O nome deve-se ao traçado irregular da zona e a parte dos palácios é ironia.  Também se pode chegar à Rua da Ilha entrando pela Rua José Falcão, sempre paredes meias com a universidade, e onde também vale a pena espreitarem a nova cara do Largo Augusto Hilário, Travessa da Trindade e Beco da Pedreira. Relembramos também a recentemente fundada Casa-Museu Elysio de Moura, de que já falámos aqui. 

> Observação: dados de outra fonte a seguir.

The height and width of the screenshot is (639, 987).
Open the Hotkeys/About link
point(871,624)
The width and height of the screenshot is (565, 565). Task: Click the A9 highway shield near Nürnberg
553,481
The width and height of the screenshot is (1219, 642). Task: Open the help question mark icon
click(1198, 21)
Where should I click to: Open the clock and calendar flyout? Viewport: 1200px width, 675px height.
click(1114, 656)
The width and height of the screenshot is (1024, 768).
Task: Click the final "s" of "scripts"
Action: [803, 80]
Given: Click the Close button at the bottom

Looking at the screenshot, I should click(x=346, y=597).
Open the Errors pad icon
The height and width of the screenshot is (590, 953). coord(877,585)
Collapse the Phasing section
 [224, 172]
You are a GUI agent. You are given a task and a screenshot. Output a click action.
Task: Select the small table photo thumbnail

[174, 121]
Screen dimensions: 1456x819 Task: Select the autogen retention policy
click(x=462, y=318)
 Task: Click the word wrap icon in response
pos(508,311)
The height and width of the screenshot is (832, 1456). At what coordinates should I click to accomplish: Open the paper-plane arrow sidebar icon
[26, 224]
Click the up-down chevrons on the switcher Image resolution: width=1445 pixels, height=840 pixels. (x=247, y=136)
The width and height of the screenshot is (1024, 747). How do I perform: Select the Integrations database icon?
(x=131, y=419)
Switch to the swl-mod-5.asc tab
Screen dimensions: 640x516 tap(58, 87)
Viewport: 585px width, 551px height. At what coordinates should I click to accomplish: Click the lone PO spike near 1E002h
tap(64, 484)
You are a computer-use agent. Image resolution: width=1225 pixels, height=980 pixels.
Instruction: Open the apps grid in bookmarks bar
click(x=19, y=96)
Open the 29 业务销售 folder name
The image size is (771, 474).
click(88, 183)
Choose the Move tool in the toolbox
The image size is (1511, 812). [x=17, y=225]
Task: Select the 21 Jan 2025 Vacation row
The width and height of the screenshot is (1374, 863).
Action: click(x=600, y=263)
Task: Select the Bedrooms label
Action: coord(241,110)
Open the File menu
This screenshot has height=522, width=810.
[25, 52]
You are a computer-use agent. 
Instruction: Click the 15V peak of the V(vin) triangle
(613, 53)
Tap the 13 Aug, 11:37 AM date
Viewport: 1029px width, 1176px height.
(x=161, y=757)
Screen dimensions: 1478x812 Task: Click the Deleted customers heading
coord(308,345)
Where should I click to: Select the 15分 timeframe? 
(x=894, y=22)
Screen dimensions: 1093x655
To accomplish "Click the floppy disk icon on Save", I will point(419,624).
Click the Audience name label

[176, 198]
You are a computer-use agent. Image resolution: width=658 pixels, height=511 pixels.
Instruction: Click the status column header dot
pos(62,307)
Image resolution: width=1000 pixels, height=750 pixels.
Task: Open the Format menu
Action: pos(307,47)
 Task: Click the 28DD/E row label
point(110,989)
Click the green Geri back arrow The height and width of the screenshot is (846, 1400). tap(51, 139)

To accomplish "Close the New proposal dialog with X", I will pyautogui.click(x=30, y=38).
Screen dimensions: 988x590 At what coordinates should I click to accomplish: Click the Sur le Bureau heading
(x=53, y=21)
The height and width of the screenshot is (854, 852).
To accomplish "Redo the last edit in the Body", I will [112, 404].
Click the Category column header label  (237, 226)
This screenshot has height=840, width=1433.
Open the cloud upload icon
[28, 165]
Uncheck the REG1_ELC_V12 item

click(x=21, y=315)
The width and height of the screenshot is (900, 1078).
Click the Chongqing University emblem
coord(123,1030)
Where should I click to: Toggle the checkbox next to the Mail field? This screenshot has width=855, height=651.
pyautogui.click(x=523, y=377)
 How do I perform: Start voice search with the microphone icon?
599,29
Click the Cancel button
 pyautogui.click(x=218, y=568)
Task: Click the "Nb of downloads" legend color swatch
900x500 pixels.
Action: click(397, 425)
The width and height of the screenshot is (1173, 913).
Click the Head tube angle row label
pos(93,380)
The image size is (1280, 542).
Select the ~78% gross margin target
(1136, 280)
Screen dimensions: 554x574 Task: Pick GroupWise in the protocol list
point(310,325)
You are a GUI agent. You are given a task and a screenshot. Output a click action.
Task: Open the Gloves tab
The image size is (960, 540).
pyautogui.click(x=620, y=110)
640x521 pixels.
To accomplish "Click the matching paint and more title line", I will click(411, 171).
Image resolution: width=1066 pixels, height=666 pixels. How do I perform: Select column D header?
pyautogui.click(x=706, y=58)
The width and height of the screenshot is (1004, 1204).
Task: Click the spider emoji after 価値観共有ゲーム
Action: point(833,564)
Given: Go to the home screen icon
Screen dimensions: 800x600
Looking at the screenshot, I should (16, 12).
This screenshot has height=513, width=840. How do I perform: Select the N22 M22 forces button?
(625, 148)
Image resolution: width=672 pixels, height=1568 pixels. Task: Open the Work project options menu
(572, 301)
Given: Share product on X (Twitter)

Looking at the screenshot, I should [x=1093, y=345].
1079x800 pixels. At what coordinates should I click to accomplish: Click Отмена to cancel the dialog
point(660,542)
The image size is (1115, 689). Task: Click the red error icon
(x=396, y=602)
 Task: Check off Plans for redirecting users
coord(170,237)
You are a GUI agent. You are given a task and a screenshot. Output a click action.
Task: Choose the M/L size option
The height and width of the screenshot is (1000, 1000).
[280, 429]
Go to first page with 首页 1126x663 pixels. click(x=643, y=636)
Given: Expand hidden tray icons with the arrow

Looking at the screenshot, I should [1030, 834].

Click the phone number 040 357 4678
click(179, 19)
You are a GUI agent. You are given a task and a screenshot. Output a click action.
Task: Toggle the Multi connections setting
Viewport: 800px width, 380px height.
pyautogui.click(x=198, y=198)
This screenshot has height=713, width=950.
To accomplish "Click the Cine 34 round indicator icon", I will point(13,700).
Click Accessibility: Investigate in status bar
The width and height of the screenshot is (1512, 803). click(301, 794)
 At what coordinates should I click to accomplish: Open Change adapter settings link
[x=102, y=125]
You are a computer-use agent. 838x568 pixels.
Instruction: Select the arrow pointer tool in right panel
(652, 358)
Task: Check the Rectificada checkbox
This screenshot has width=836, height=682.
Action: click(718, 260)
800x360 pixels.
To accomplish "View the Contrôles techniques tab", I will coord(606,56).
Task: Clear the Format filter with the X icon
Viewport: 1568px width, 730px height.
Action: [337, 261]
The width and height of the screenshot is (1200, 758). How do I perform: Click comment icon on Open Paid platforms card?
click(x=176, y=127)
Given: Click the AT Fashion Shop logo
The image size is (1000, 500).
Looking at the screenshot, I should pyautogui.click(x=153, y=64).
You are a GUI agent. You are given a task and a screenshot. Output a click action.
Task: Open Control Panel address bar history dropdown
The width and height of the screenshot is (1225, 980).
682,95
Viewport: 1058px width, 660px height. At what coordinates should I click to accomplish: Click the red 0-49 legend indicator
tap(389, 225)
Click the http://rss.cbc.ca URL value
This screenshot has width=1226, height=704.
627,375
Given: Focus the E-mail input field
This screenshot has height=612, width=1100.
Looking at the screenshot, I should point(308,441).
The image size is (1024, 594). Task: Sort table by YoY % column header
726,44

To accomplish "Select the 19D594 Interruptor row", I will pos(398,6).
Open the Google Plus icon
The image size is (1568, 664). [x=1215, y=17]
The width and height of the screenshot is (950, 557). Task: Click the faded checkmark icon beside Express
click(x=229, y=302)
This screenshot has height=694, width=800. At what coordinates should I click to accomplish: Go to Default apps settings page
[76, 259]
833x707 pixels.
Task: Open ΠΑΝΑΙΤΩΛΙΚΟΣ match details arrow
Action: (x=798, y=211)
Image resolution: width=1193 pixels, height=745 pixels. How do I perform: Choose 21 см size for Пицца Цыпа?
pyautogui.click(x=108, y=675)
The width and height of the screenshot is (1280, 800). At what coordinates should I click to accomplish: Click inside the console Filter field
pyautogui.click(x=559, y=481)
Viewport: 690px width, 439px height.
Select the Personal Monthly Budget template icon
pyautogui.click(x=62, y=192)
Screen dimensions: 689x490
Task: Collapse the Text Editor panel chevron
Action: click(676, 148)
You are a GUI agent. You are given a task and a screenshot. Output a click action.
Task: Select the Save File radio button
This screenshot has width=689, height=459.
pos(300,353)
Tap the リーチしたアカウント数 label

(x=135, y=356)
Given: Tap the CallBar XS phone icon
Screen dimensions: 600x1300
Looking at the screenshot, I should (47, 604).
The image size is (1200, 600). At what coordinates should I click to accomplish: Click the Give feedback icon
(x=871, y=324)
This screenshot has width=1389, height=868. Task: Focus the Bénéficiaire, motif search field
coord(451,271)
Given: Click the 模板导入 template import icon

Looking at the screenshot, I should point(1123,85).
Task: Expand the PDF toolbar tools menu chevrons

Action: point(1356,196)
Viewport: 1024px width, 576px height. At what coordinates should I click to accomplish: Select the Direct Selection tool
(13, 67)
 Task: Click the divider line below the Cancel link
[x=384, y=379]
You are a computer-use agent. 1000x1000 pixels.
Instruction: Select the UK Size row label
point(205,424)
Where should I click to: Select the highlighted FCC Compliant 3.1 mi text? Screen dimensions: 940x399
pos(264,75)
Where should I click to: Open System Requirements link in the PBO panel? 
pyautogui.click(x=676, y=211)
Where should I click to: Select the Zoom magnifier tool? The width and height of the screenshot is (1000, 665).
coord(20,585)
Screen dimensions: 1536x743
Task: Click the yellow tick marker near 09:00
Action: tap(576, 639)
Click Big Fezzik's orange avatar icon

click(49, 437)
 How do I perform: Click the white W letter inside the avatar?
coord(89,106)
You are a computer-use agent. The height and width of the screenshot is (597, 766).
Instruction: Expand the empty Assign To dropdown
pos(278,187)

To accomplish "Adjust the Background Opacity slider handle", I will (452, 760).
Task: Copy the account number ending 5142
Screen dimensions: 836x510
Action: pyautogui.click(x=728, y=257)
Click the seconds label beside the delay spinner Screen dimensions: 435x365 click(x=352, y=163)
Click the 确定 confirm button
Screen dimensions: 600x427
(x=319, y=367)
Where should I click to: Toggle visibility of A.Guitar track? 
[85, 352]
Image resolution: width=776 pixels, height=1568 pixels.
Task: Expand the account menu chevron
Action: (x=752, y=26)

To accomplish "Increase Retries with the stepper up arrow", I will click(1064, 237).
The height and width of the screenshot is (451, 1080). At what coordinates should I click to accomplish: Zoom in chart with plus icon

Hoje, todas estas vias pertencem à zona histórica e classificada como Património Mundial da UNESCO. Segundo a Câmara Municipal de Coimbra, as zonas continuam a ser de acesso automóvel condicionado (ZOC), ou seja, interditas ao trânsito automóvel, excepto a veículos ligeiros autorizados e a cargas e descargas das 8h às 10h e das 20h à 1h. Nas ZOC só é autorizado o acesso a veículos de cidadãos residentes, que podem circular e estacionar nos locais definidos para o efeito e veículos municipais, de emergência, polícia e manutenção de infraestruturas públicas.